→ **Quoted text**:
- - -

Then, a tank with 340 liters of air at about 340 bar, when cracking, would not make a big puff only. An oxygen tank for welding has max. 200 bar, but when cracking, it can kill nearby people by smashing the brain and destroy the lungs. A crashing tank would fill the small car with a deadly pressure for the passengers before the hull would also crack.
In addition, where are the service stations that could compress about 120 cubic meter air in minutes to 4300 psi? I think, if ever such car would be produced, it will have very different technical data.

Maybe another good technology, which already exists and works, is the fuel engine which substitutes up to 40% fuel with water. It works already in thousands of cars, even other kind of motors incl. generators, the conversion sets are available for between about 150 o 1000 Dollar. Some of the involved people have allegedly been killed to protect the interests of the oil industry. I do not know what is true on that, but there are several cases mentioned by the inventors.

Since carmakers have already engines for normal sized cars that only use 3.to.4 liter gasoline per 100 km, a reduction of only one third, by using water as substitute, could bring demand and therefore price of oil drastically down.

- - -

→ **Word and element location records**:
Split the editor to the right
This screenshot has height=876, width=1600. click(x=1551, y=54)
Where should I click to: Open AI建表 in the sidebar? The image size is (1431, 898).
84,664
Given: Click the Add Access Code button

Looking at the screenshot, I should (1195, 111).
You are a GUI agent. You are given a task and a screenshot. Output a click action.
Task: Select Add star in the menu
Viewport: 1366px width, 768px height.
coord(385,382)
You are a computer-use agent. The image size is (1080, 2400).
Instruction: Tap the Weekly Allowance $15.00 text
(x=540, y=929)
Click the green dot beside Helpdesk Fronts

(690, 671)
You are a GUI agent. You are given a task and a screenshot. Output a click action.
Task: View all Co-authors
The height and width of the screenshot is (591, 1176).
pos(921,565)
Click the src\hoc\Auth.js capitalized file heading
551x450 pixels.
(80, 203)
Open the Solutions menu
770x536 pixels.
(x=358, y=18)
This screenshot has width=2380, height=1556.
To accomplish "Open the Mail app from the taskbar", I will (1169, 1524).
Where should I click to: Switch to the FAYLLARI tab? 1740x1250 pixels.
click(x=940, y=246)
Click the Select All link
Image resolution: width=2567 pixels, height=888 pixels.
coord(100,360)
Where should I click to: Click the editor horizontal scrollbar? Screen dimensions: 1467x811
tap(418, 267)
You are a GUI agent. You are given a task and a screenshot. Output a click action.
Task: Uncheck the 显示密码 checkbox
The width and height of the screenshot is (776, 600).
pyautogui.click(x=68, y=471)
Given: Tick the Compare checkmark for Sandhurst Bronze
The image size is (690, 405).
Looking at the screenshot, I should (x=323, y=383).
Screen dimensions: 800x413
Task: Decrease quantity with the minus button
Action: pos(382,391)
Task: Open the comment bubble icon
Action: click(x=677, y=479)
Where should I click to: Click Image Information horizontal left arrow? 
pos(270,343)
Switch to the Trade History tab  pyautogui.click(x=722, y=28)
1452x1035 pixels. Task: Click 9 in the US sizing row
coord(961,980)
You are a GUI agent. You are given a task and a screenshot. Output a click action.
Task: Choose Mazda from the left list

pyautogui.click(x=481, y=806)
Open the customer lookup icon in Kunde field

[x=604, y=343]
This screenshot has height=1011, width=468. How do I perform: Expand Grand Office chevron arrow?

- - -

→ **Things to do**:
1. Answer these questions from the text on air-powered and water-fuel cars:
(a) How many liters of air does the tank described at the start hold?
(b) Up to what percentage of fuel does the fuel engine substitute with water?
(c) To how many psi would service stations need to compress the air?
2. Retype the passage from the text on air-powered and water-fuel cars, starting with "Then, a tank" and going on through "different technical data.".

→ **Full solutions**:
1.
(a) 340 liters
(b) Up to 40%
(c) 4300 psi

2.
Then, a tank with 340 liters of air at about 340 bar, when cracking, would not make a big puff only. An oxygen tank for welding has max. 200 bar, but when cracking, it can kill nearby people by smashing the brain and destroy the lungs. A crashing tank would fill the small car with a deadly pressure for the passengers before the hull would also crack.
In addition, where are the service stations that could compress about 120 cubic meter air in minutes to 4300 psi? I think, if ever such car would be produced, it will have very different technical data.